The research also generated a lot of data on previously understudied proteins. This resulted in the development of new methods for assigning gene function. Mass spectrometry, and especially specific proteomic techniques developed by Ralser and his team in recent years, helped to determine the amounts of specific proteins present in the individual yeast strains in the absence of all nonessential genes. “The research has the potential to fundamentally improve our understanding of cell biology, providing new insights into gene function in life forms whose cells have a nucleus, which are known as eukaryotes,” says Dr. Georg Kustatscher, who contributed to the study by analyzing the large dataset with his research group at the University of Edinburgh. “The proteomes recorded in the study contain key information about potential new drug targets, providing hope for future treatment options.”

The extensive study was made possible by a collaboration between research teams at Charité, the Francis Crick Institute, and the University of Edinburgh. Labs at Cambridge and the University of Toronto also contributed by pioneering essential proteomic technologies and functional genomics methods used in the study. Dr. Christoph Messner, who was initially responsible for the study at the Francis Crick Institute in London and is now a group leader at the University of Zurich, points out: “To our surprise, the study further revealed that the response of a protein to these mutations depends more on its biophysical properties than its function. This opens up a new way of looking at analysis of large biological datasets, which these days are often already collected using advanced sequencing or mass spectrometry techniques, but can still be difficult to interpret.” The researchers thus conclude that their study will have far-reaching implications for the biosciences.

This research has provided critical information on gene function and protein expression, paving the way for future breakthroughs in the field of microbiology. The team is now working on conducting a similar study in human cells, with the goal of generating more information on previously unknown genes. The researchers also aim to link the yeast proteome maps with other molecular data to help develop better antifungal therapies.

*Messner CB et al. The proteomic landscape of genome-wide genetic perturbations. Cell 2023. doi: 10.1016/j.cell.2023.03.026

Mass spectrometry
Mass spectrometry is a technique for analyzing the mass of molecules and atoms.

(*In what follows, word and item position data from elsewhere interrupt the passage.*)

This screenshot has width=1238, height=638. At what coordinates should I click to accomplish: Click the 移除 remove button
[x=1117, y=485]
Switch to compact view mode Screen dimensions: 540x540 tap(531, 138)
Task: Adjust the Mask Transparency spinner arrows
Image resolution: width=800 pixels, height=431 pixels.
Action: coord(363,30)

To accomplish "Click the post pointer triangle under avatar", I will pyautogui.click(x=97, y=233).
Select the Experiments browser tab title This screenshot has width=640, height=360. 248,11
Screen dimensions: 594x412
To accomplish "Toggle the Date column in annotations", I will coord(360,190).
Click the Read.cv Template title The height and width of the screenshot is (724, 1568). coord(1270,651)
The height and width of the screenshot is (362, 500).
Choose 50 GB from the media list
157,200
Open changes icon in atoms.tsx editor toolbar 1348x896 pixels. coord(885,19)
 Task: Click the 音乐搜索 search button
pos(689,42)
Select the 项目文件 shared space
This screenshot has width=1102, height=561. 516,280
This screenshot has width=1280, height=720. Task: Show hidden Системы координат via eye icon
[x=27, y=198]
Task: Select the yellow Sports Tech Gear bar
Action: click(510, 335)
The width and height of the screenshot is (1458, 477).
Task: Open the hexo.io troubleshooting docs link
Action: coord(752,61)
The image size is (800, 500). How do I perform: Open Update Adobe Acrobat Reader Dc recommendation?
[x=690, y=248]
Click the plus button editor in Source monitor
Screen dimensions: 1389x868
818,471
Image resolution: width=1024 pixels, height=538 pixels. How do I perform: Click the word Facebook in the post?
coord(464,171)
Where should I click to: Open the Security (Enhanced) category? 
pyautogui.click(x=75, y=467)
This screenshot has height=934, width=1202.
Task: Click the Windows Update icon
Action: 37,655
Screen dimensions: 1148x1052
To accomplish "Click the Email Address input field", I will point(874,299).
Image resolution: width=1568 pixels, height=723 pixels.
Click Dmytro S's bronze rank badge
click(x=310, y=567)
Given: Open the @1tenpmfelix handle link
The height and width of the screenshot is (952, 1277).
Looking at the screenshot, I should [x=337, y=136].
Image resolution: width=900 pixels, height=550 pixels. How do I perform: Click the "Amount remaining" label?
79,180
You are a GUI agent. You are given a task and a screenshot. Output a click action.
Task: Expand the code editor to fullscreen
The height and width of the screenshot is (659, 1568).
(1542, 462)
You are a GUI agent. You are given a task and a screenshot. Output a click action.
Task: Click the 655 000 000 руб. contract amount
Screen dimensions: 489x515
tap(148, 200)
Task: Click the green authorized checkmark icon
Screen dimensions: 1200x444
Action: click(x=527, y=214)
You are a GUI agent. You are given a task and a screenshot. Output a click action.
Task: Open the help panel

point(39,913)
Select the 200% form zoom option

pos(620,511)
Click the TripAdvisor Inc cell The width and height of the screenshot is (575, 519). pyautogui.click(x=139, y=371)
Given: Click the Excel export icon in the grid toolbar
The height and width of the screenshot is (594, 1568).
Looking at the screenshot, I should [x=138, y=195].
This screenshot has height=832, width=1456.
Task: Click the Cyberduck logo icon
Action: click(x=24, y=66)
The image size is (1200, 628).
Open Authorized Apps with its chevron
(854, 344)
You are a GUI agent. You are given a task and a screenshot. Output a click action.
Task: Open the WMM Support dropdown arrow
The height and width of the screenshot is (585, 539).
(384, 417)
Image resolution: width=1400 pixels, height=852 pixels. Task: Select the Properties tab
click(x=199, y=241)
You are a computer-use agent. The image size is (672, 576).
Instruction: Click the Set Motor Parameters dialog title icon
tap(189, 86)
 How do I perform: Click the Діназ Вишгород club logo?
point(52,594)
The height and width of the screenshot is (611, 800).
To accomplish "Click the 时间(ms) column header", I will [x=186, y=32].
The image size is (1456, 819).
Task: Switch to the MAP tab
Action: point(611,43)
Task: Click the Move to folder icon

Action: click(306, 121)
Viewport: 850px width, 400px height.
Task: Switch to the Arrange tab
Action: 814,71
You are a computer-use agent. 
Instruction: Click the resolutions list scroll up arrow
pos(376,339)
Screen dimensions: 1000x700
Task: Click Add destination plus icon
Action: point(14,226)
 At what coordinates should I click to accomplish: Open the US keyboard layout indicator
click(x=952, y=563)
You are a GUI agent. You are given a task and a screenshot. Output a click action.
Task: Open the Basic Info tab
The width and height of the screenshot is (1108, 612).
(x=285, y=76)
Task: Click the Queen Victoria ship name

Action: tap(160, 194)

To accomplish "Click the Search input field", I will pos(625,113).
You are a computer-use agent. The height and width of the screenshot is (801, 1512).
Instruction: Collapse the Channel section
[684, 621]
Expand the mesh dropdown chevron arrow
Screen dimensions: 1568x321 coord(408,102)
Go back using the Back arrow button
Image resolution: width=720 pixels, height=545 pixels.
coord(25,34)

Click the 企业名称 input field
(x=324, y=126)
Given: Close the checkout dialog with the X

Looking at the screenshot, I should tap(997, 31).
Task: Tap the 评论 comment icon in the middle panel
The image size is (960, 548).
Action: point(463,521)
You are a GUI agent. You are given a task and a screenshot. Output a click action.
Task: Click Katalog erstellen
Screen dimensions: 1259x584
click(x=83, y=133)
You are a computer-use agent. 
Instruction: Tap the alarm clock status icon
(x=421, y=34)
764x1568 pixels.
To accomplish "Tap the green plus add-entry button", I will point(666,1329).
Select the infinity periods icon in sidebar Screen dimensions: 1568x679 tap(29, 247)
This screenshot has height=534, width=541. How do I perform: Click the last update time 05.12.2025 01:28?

The substance to be analyzed is first converted to a gas phase and then ionized. The ions formed are sharply accelerated using an electric field and then sorted by mass-to-charge ratio in the mass spectrometer’s analytical unit. The mass spectrum of a substance provides information on its molecular composition. Mass spectrometry is therefore useful for identifying, characterizing, and quantifying a large number of biomolecules, such as proteins, metabolites, sugars, and fats, which behave differently depending on the disease and the individual organism.

About the study
The study was funded in part through an academia-industry partnership involving Sciex, a mass spectrometry manufacturer, and the Biotechnology and Biological Sciences Research Council (BBSRC) in London. Further support was provided in the form of an Investigator Award from the Wellcome Trust and a Synergy Grant from the European Research Council.